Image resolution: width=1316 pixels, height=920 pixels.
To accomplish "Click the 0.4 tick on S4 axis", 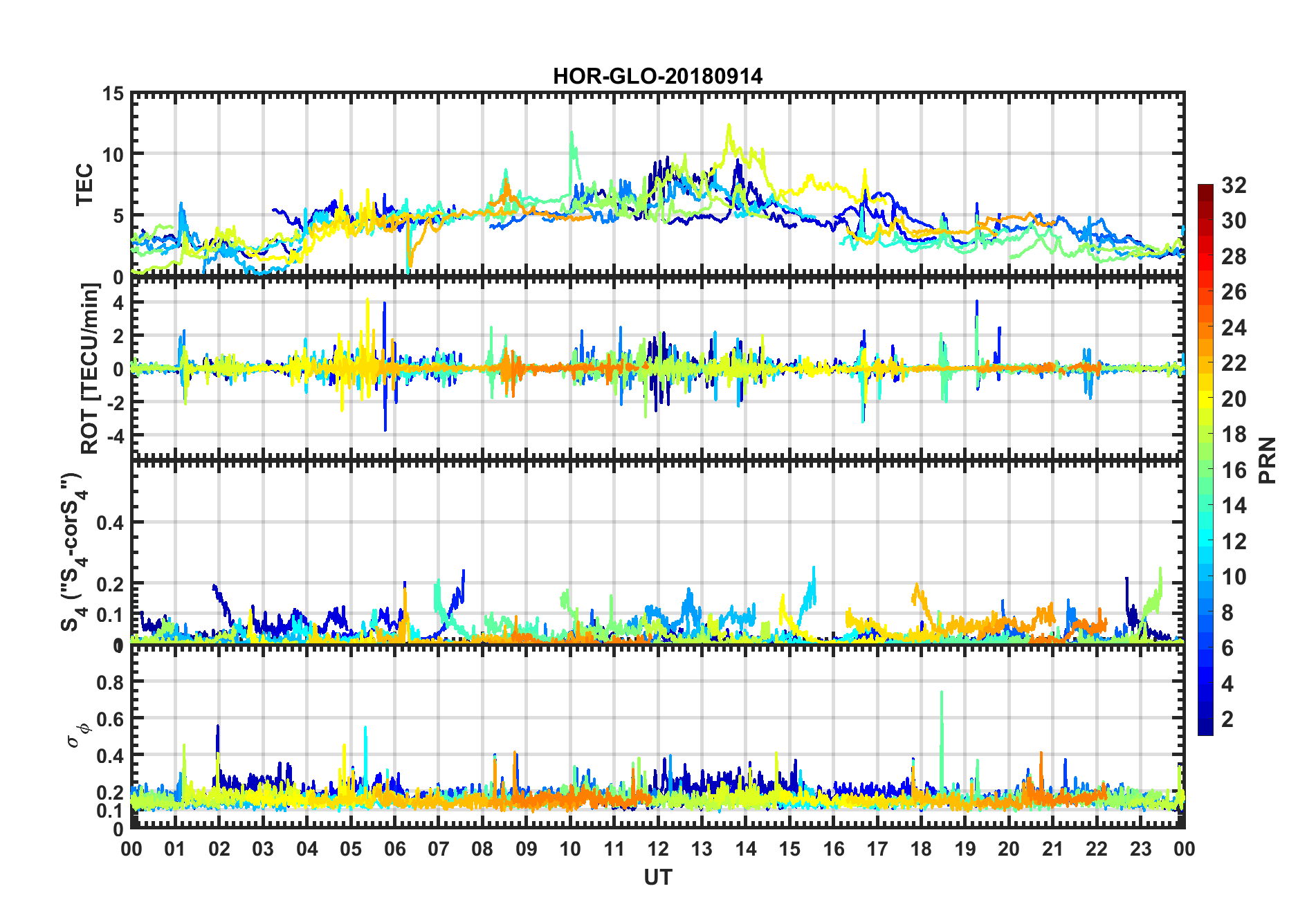I will coord(111,524).
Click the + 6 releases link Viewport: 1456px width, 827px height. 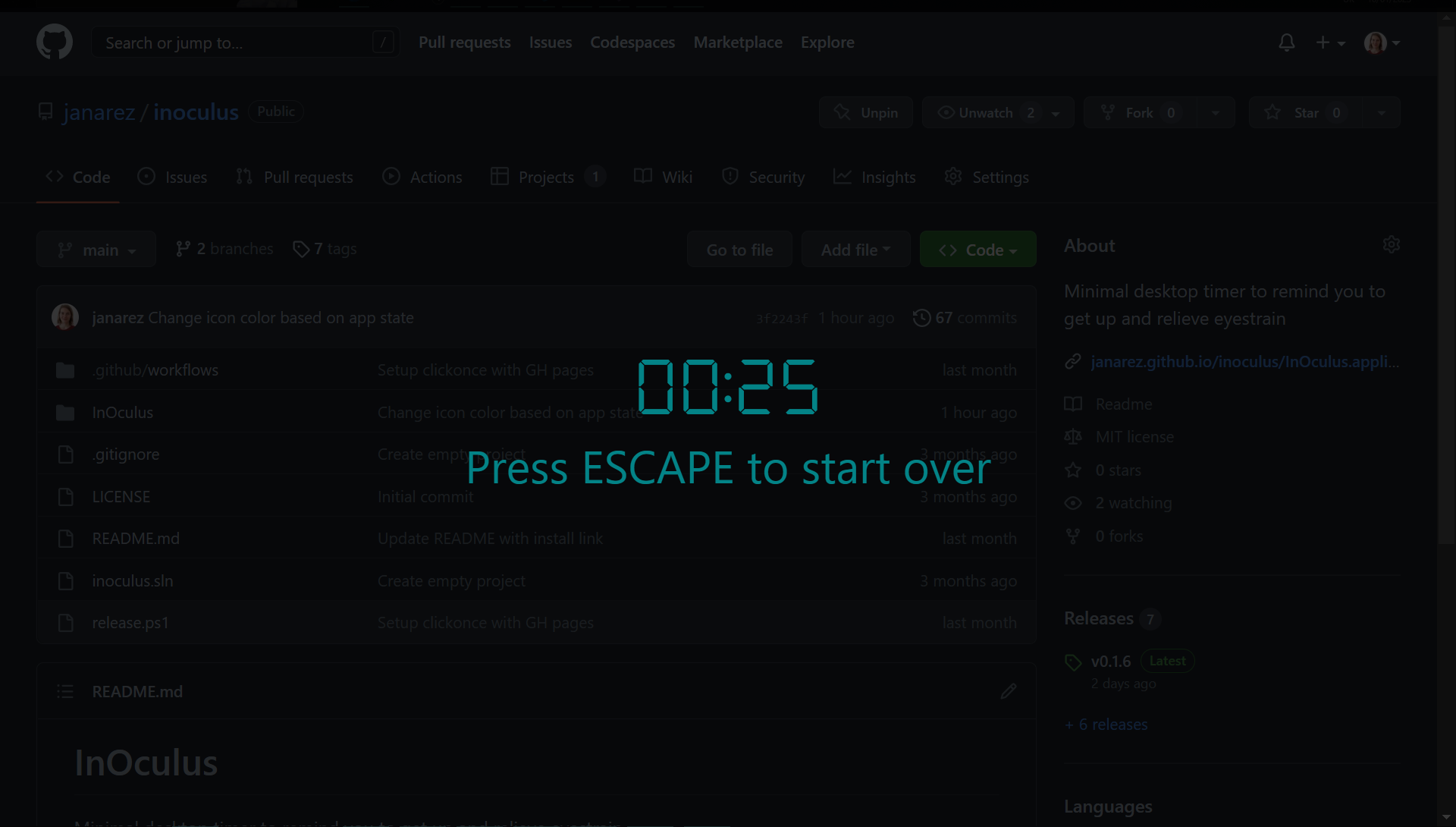(1106, 723)
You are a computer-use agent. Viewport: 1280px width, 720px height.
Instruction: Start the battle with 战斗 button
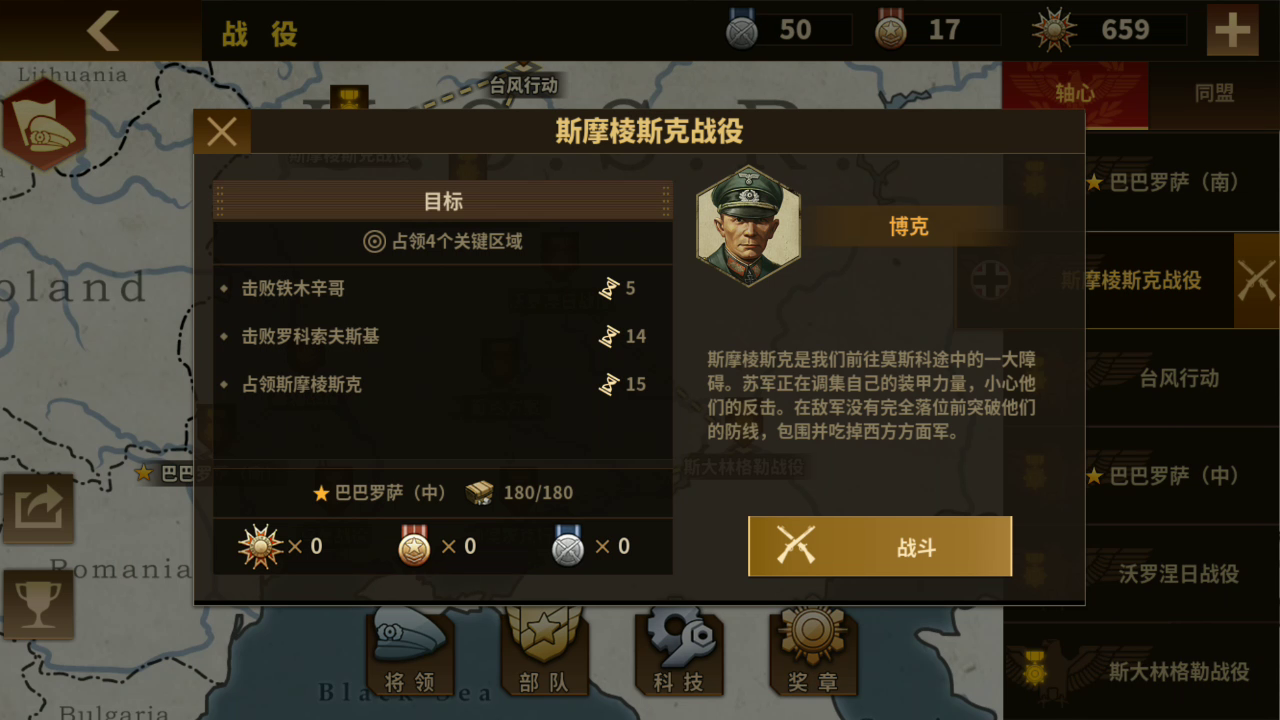click(880, 547)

***

TASK OBJECTIVE => Word for word, restate the lines from the one containing "You are a computer-use" through the end of the entries. Do not include pictures.

COMPLETED TASK =>
You are a computer-use agent. Viewport: 1280px width, 720px height.
Instruction: Start the battle with 战斗 button
click(880, 547)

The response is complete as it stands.